Week2 - General question related to MLE underpinnings of the Cost Function

In the optional lecture on Explanation of Logistics Regression Cost Function. role of MLE was introduced (which also underlies most other ML methods) and a key assumption of examples being iid was mentioned.

(i) I don’t recall ever seeing an ML/DL discussion mentioning the need for verifying if the examples do indeed satisfy iid criterion. Does this not corrupt or bias the predictions? Or is the error introduced small enough for all practical purposes?

(ii) Real-world data is not a uniform distribution, may not even be a single distribution. Considering the vision problem on Autonomous driving, examples of no-cat (y = 0) on road will far exceed examples of cat (y = 1) on the road. So the cost function would weigh minimizing error in no-cat detection much more than error in cat detection. If this were to be a kid or another person instead of a cat, the results of error in detection could be a huge disaster.
(iii) This problem would get even worse for edge conditions that have rare occurrence.

Appreciate any comments.


I am sure that Prof Ng would have a complete answer to this question, but I’m not sure he’ll have time to answer here.

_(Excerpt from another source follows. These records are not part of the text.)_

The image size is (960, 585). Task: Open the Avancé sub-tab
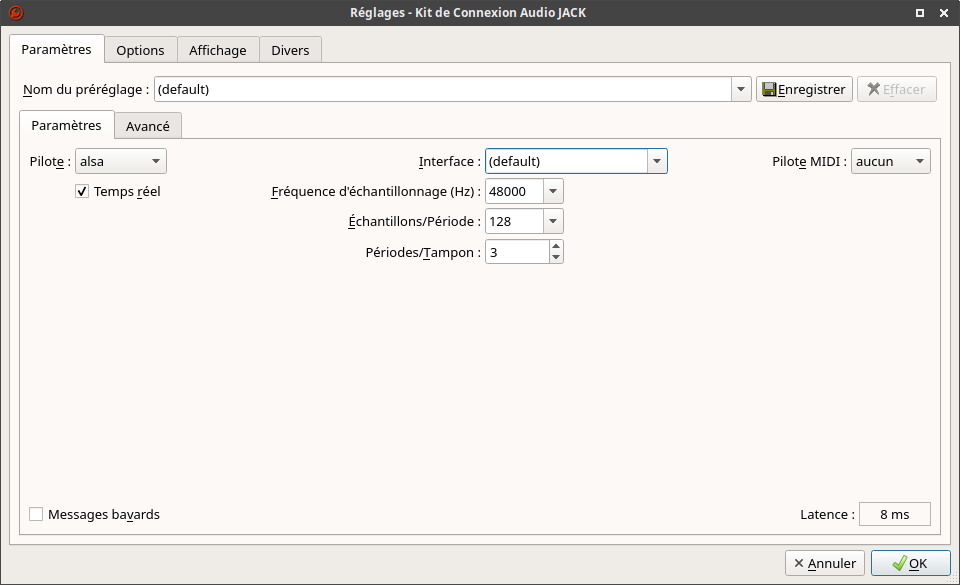tap(148, 126)
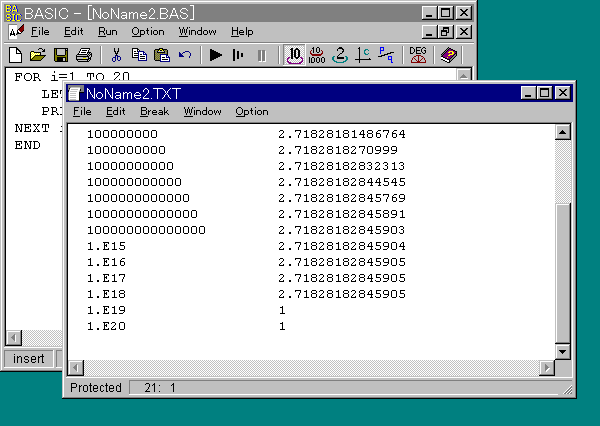The height and width of the screenshot is (426, 600).
Task: Click the New file toolbar icon
Action: pyautogui.click(x=15, y=55)
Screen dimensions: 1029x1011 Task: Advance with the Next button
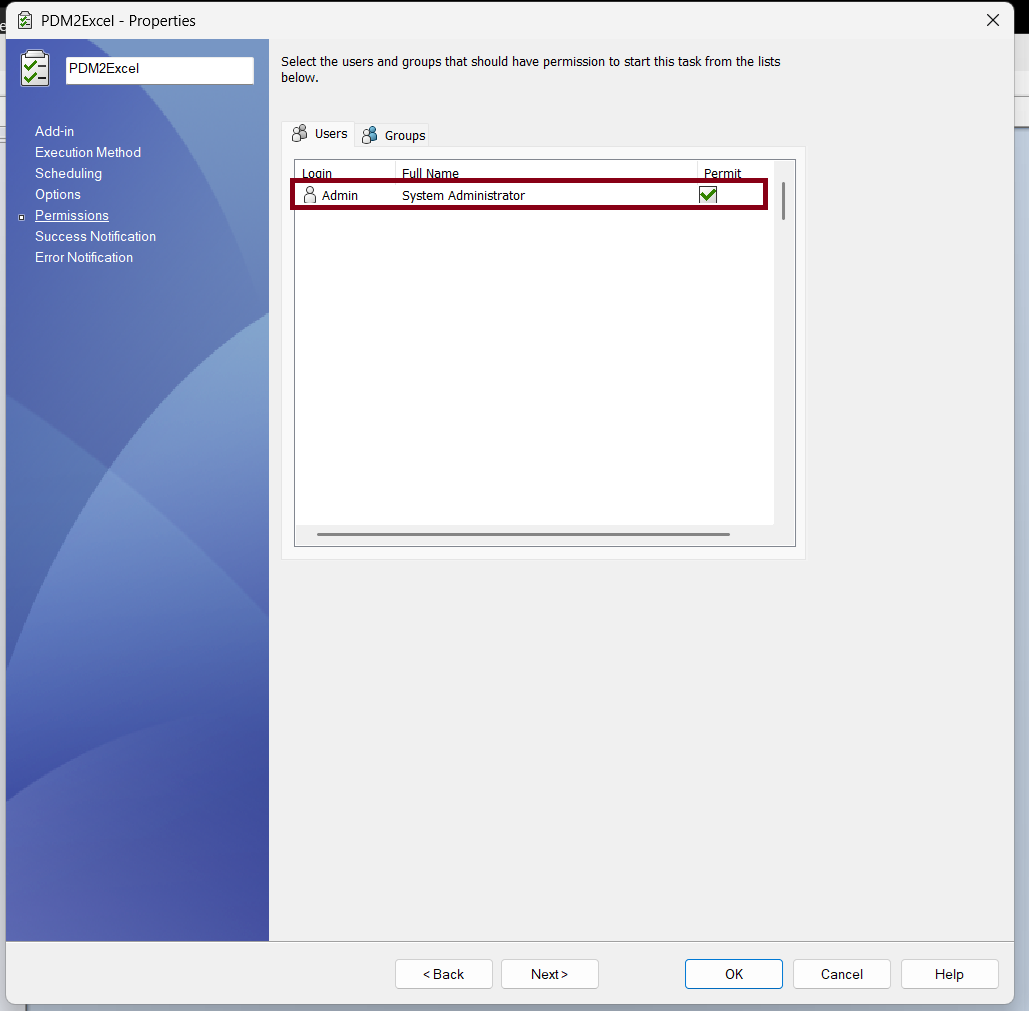(x=549, y=973)
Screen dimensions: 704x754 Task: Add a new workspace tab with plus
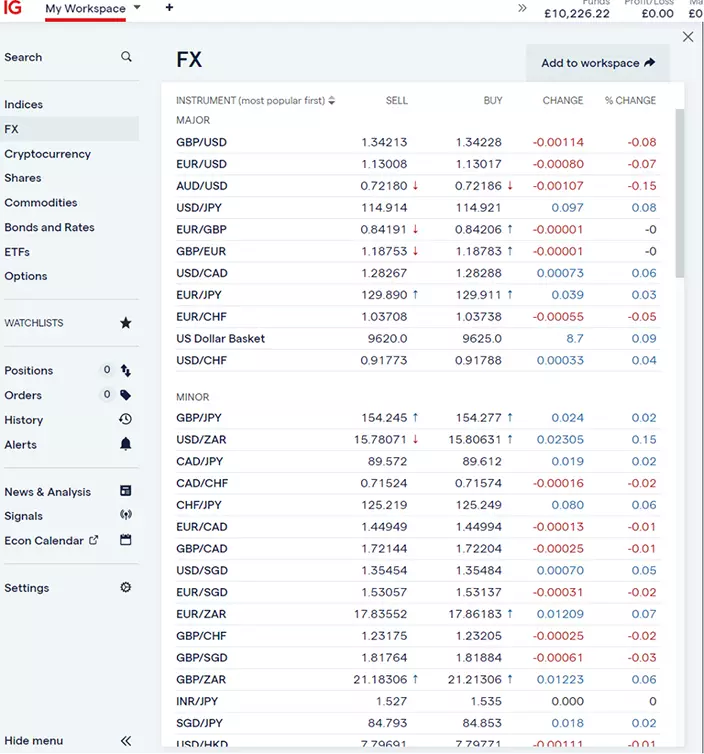[x=169, y=8]
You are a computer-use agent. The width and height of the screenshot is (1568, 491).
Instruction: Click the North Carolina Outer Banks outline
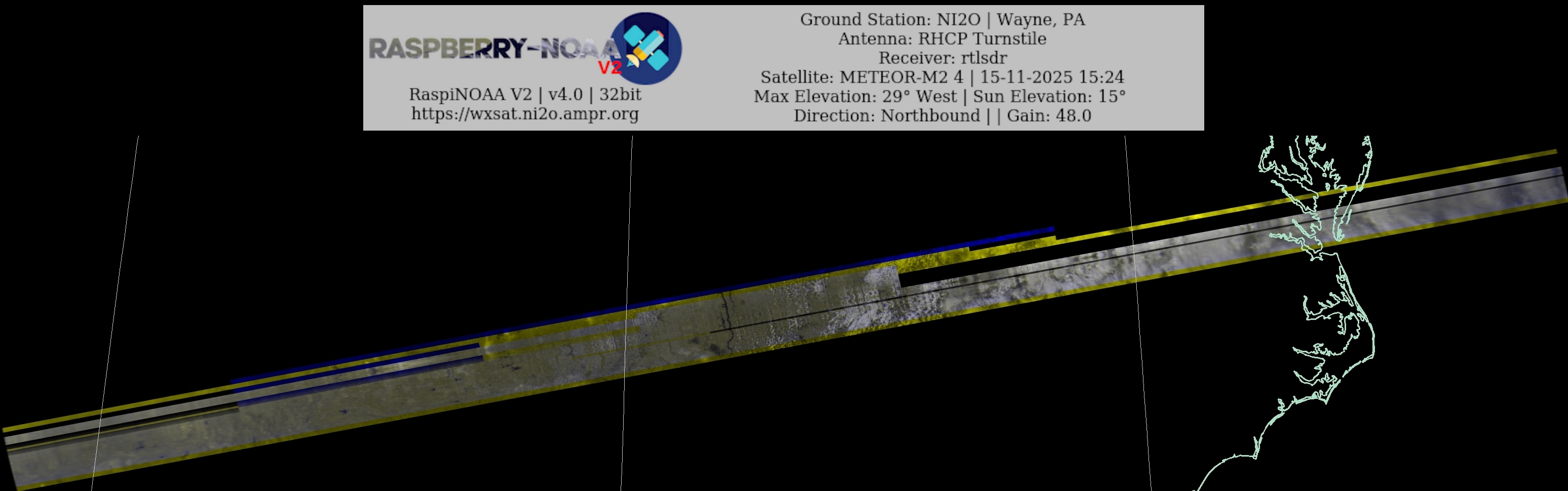(x=1367, y=341)
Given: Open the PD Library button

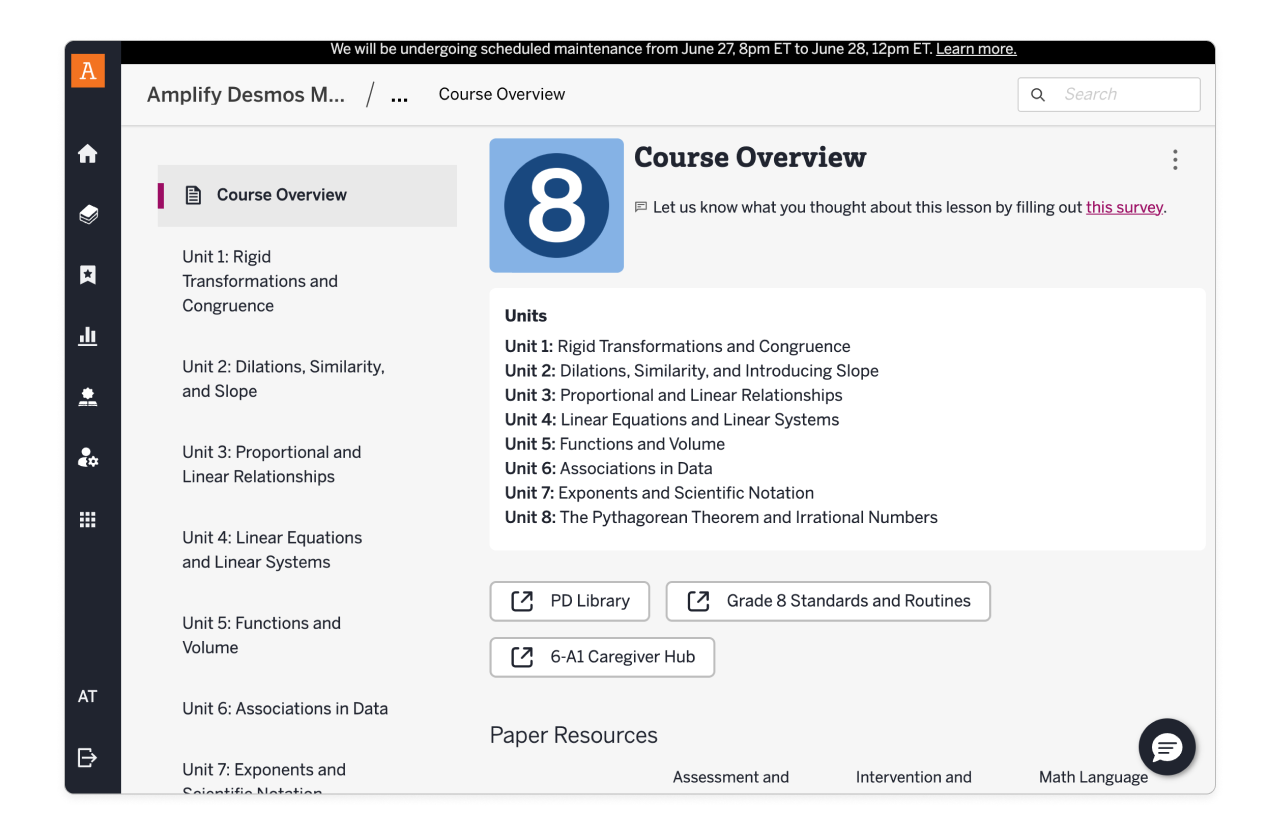Looking at the screenshot, I should (569, 601).
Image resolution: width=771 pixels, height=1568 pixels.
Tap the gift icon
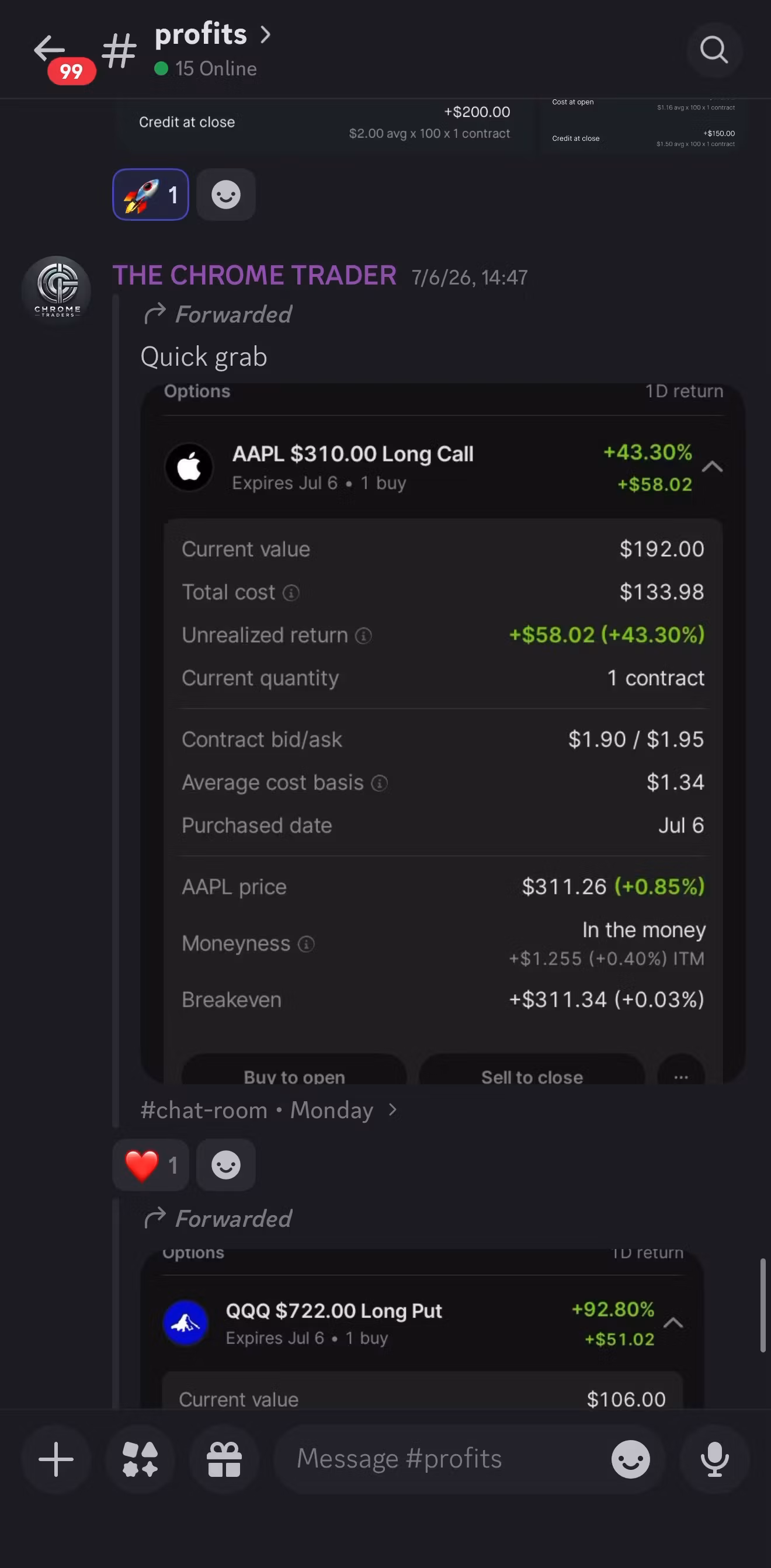coord(224,1459)
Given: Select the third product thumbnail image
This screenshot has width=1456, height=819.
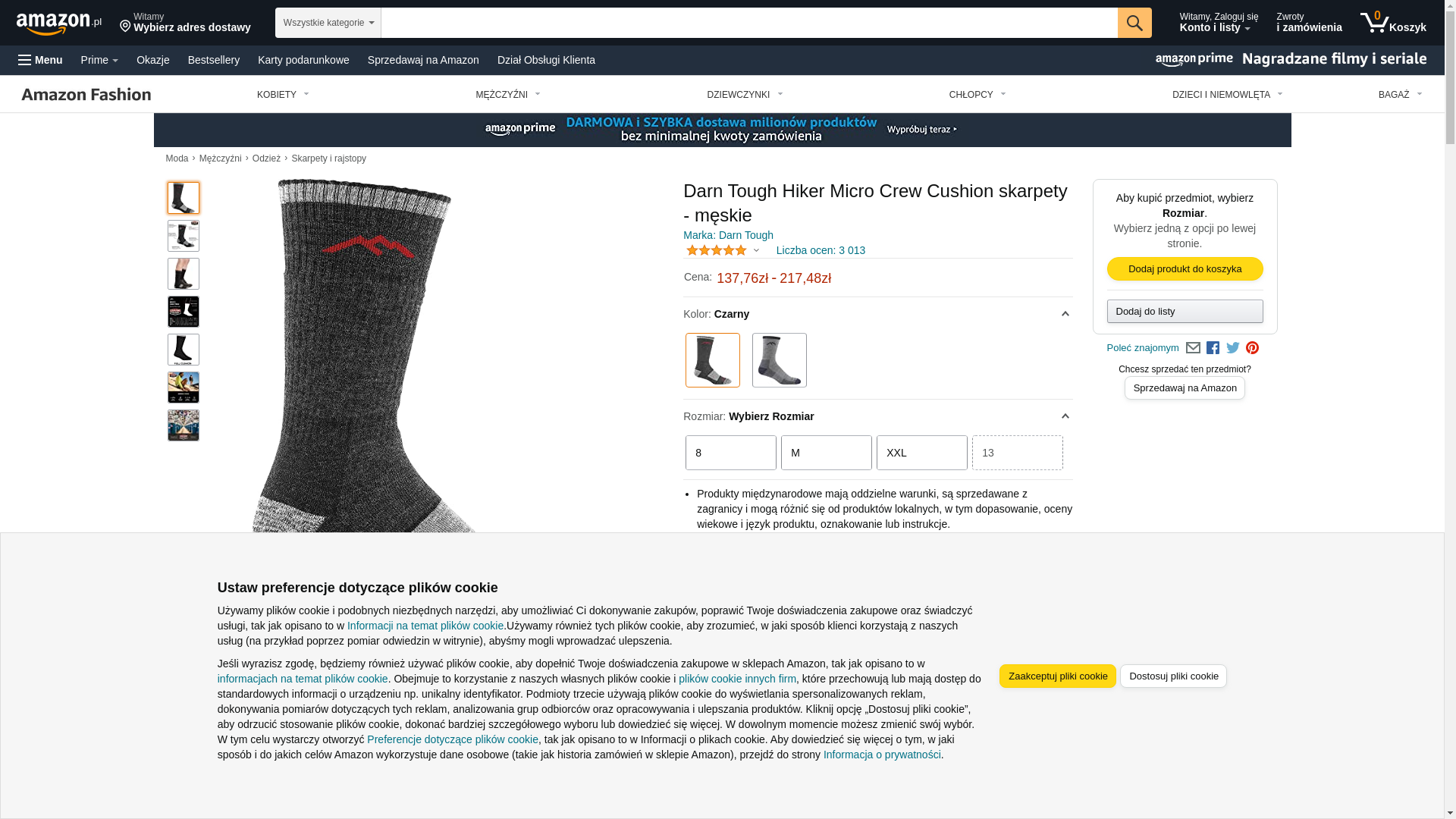Looking at the screenshot, I should pyautogui.click(x=184, y=274).
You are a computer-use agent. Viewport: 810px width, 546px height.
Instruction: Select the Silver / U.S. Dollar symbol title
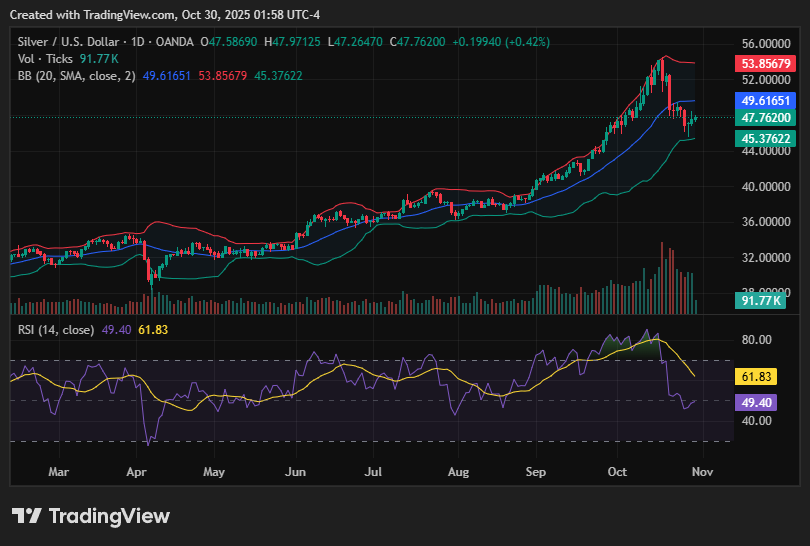67,42
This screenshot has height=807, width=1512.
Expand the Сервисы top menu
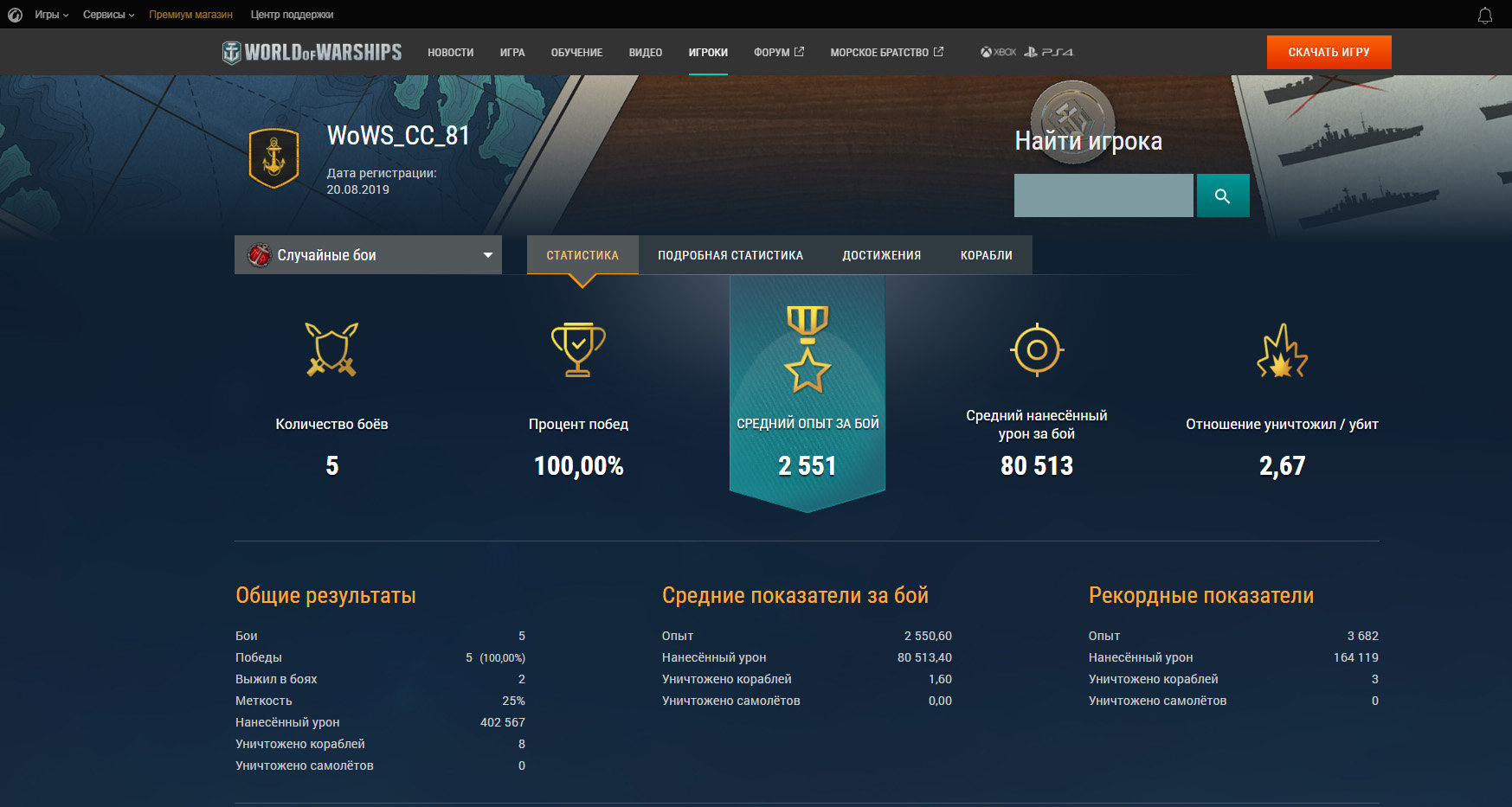108,15
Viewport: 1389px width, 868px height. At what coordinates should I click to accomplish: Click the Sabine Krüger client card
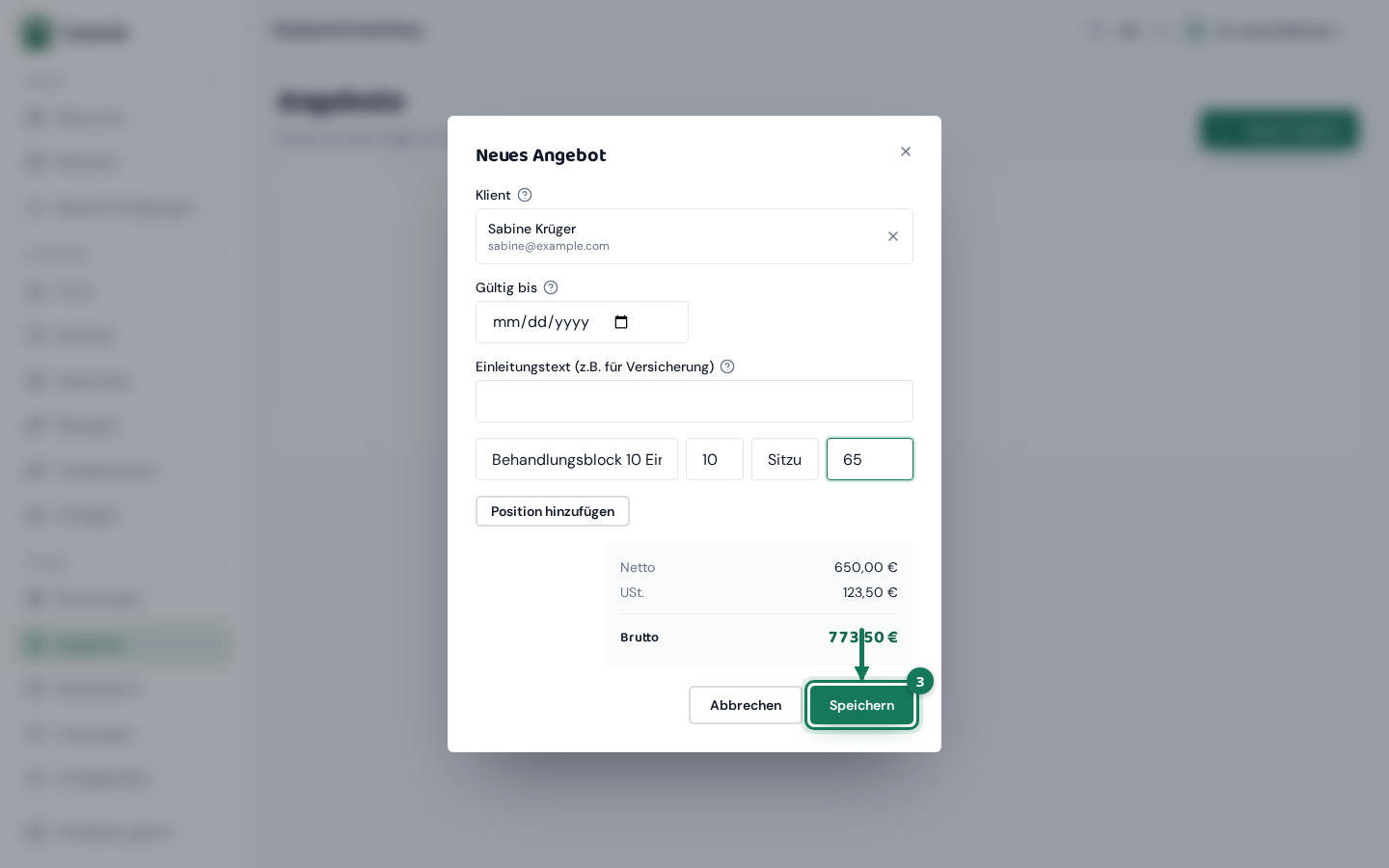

It’s been a while since I watched that lecture, but I think he comments there that the IID requirement ends up not being a problem in real application cases.

The question of how much data of which types (labels) you need to get adequate performance for whatever your system requirements are is a huge and consequential topic and there is no simple “silver bullet” answer. This will be discussed in more detail in Course 2 Week 1 and in all of Course 3. The specific case of object recognition and location of the sort required for Autonomous Driving will be discussed in Course 4 Week 3. My suggestion would be to “hold that thought” and stay tuned for what is to come …

If samples are not independent, such as sample 2 depends on sample 1, then in principle, to predict sample 2 correctly, you should provide sample 1 as feature to take that dependence into account, make sense? If the dependence is weak, then the “corruption” is hopfully small to none.

It may not be easy to single out just this error from others and comment whether this error is negligible compared to other sources of errors. However, your overall model evaluation would have taken that into account, and if that evaluation result is satisfactory, then it is small enough for practical purposes.

I won’t suggest you to not be cautious about the potential of your samples being not IID, but as the expert of the data you are responsible for, you should have enough background knowledge to tell whether your data is in a high risk of or in fact not being IID.